CVE-2026-3655: WordPress OTP Login Plugin Authentication Bypass Vulnerability

The OTP Login With Phone Number, OTP Verification plugin for WordPress is susceptible to an authentication bypass vulnerability affecting versions 1.8.50 through 1.8.60. This flaw stems from the lack of binding between the Firebase verification session and the phone number provided by the user within the lwp_ajax_register AJAX handler. Specifically, the idehweb_lwp_activate_through_firebase() function validates the Firebase OTP session’s legitimacy but neglects to compare the phoneNumber returned by Firebase against the phone number stored in the user’s metadata.

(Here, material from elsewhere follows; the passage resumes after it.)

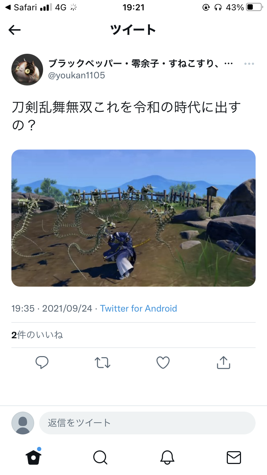Tap the back arrow icon
The image size is (267, 475).
(15, 30)
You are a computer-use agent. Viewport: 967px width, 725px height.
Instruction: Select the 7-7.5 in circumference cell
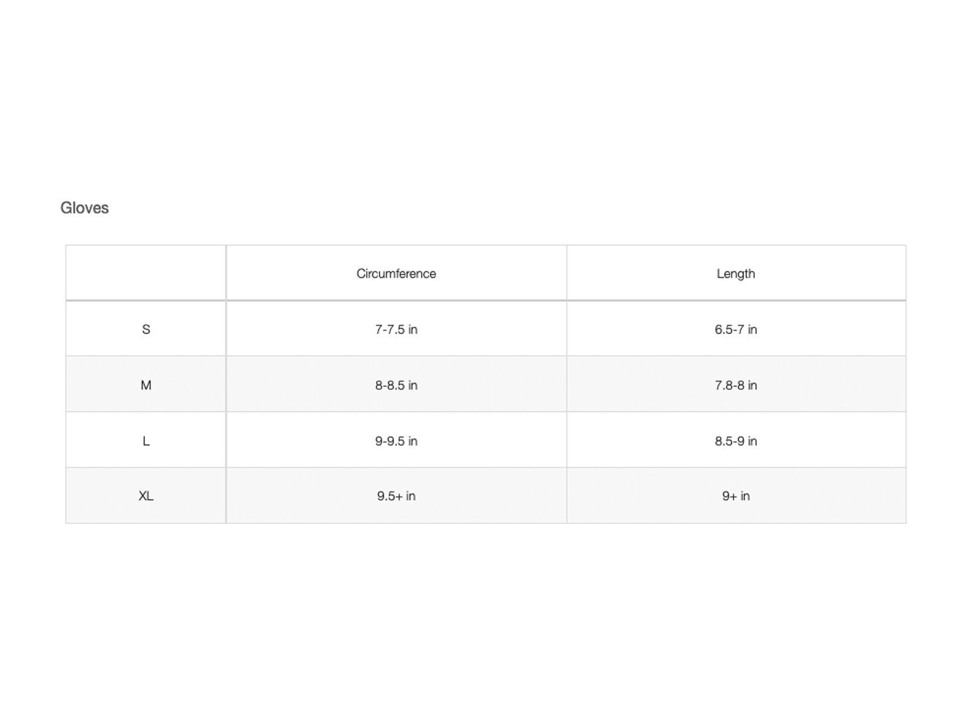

This oversight enables unauthenticated attackers to gain unauthorized access as any user, including those with administrative privileges, simply by verifying their own Firebase session and submitting a request containing the target user’s phone number.

Attack Chain

1. Attacker identifies a WordPress site using a vulnerable version of the OTP Login With Phone Number, OTP Verification plugin (1.8.50 - 1.8.60).
2. Attacker registers a phone number with Firebase to obtain a valid Firebase OTP session.
3. Attacker crafts a malicious HTTP POST request to the lwp_ajax_register AJAX handler.
4. The POST request includes the attacker’s valid Firebase OTP session data and the victim’s phone number (obtained through OSINT or other means).
5. The idehweb_lwp_activate_through_firebase() function validates the Firebase session but fails to verify if the phoneNumber returned by Firebase matches the phone number associated with the target user.
6. The attacker is authenticated as the user whose phone number was provided in the request (the victim), bypassing the intended OTP verification.
7. If the targeted user has administrative privileges, the attacker gains full control over the WordPress site.
8. The attacker can now perform any actions allowed by the compromised account, such as installing plugins, modifying content, or creating new administrative accounts.

Impact

Successful exploitation of this vulnerability allows an unauthenticated attacker to bypass authentication and gain unauthorized access to WordPress accounts. The severity of the impact depends on the privileges of the compromised account. If an administrator account is compromised, the attacker gains full control over the WordPress site, leading to potential data theft, defacement, or complete system compromise. Given the widespread use of WordPress and this plugin, a large number of websites are potentially vulnerable.

Recommendation

• Upgrade the OTP Login With Phone Number, OTP Verification plugin to a version higher than 1.8.60 to patch CVE-2026-3655.
• Deploy the Sigma rule “Detect WordPress OTP Login Plugin Authentication Bypass Attempt” to identify suspicious requests to the lwp_ajax_register handler.
• Monitor web server logs for HTTP POST requests to lwp_ajax_register with unusual parameters or suspicious patterns in the request body.
• Implement multi-factor authentication (MFA) for all WordPress accounts, especially those with administrative privileges, as a defense-in-depth measure.